(Dataset entries)
== Segment start ==

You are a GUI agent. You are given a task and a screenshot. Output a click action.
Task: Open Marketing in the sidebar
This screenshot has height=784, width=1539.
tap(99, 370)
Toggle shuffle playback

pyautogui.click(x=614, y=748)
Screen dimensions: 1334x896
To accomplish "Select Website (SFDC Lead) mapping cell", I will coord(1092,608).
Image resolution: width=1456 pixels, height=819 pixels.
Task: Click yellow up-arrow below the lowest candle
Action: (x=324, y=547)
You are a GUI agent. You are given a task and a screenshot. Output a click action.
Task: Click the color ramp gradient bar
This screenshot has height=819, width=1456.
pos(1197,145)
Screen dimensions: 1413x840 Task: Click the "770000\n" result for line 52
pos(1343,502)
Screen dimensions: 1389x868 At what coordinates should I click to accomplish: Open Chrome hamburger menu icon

== Segment end ==

### WORK INSTRUCTIONS
The answer is to be the lines from the one holding "Task: Click the color ramp gradient bar" through the end of the data above, transcribed character for character, both ends included.

### RESULT OF THIS EXERCISE
Task: Click the color ramp gradient bar
This screenshot has height=819, width=1456.
pos(1197,145)
Screen dimensions: 1413x840 Task: Click the "770000\n" result for line 52
pos(1343,502)
Screen dimensions: 1389x868 At what coordinates should I click to accomplish: Open Chrome hamburger menu icon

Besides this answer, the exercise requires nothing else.